When comedy went to school in the Catskills
Published July 15, 2013
Why are so many comedians Jewish? Besides the hallmark explanation that humor has always been a way for Jews to make light of our common anxieties and fears, there is also one place in particular that has a lot to do with it, and that place is the Catskills.
“When Comedy Went to School”, a new documentary in theaters at the end of July, explores the birth of modern stand up comedy in the Catskill Mountains, “ a boot camp for the greatest generation of comedians.”
Hundreds of hotels and bungalow colonies in Sullivan and Ulster Counties offered young Jews a summer getaway experience, and provided a venue for Jewish entertainers to gain an audience.

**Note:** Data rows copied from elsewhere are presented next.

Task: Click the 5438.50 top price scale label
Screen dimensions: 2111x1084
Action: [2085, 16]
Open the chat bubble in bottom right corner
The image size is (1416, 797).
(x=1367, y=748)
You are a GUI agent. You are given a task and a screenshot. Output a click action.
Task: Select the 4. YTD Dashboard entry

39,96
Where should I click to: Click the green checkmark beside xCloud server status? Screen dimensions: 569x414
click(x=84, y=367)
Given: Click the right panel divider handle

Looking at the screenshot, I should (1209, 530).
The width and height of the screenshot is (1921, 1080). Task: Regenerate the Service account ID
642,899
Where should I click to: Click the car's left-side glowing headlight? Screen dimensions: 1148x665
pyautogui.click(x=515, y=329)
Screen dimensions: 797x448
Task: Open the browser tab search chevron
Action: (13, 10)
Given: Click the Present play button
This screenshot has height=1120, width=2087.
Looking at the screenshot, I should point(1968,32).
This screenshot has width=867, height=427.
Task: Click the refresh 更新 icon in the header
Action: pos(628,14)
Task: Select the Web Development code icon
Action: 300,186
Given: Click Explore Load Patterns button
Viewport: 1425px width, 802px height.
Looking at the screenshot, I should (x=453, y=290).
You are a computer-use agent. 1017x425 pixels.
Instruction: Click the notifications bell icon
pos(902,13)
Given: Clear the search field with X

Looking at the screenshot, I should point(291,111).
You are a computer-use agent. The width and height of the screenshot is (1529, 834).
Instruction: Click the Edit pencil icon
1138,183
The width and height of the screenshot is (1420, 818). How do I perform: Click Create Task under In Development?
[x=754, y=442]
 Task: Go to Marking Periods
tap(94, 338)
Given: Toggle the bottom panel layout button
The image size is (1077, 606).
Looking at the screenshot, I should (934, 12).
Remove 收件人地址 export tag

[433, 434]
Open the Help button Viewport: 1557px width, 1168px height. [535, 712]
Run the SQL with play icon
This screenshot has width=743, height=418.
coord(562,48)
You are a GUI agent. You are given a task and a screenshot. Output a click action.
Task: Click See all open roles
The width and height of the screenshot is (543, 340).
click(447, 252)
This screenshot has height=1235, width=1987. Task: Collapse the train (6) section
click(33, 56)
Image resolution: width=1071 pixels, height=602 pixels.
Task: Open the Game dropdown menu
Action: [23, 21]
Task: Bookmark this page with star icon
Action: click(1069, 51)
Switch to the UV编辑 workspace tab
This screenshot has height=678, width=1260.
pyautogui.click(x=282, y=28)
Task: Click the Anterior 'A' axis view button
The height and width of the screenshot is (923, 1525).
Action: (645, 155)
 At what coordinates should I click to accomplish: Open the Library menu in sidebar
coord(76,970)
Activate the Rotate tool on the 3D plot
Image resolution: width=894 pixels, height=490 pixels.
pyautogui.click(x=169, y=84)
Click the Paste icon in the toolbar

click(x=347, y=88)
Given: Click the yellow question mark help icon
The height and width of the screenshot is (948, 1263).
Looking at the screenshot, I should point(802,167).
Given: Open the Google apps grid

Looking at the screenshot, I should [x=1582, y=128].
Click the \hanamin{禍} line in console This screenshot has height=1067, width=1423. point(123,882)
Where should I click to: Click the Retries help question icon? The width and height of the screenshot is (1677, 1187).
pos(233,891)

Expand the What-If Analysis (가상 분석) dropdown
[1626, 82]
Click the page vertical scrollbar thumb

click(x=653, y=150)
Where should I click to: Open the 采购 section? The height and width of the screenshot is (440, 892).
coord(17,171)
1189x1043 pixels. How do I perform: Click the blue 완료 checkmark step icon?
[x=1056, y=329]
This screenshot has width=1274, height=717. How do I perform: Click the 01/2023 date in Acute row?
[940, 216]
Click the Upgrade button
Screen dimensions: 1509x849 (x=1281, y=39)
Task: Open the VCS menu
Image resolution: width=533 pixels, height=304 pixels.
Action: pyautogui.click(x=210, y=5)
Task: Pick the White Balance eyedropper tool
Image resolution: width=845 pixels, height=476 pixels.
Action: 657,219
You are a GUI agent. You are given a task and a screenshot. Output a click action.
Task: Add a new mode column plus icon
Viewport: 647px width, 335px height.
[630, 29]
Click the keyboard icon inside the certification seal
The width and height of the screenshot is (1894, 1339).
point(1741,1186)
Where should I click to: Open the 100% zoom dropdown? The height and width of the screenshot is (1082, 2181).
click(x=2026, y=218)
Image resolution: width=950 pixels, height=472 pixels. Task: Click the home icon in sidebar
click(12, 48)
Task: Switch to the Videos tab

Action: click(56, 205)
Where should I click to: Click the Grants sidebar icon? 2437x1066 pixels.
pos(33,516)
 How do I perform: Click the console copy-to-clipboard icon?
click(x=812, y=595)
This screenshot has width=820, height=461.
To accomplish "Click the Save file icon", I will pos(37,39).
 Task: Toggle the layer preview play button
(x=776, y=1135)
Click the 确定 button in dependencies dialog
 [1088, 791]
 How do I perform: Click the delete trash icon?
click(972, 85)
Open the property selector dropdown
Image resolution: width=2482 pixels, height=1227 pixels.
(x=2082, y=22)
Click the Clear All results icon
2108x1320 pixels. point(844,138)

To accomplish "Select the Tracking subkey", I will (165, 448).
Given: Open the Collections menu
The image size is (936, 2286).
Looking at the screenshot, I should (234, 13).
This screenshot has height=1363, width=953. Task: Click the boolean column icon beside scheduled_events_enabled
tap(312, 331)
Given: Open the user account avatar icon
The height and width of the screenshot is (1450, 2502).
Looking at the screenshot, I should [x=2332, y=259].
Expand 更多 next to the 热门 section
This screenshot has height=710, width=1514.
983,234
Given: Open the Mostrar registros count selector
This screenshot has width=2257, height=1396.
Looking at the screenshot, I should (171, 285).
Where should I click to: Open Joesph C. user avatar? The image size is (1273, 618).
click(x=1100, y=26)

Director and producer, Mevlutt Akkaya paints a picture of the rise of Jewish comedians amid the expansion of a classic Jewish-American summer destination. The film is narrated by Robert Klein and includes first hand accounts from Jerry Lewis, Sid Caesar, Jackie Mason, Jerry Stiller, Mort Sahl, Mickey Freeman and Dick Gregory.
There are also interviews with family members of the Kutshers and Grossingers, two families whose hotels laid the groundwork for a business booming Catskills.
As Jerry Lewis observes in the film, the Borscht Belt was a place that offered freedom of expression for young talented Jews, “It was a place to be bad.”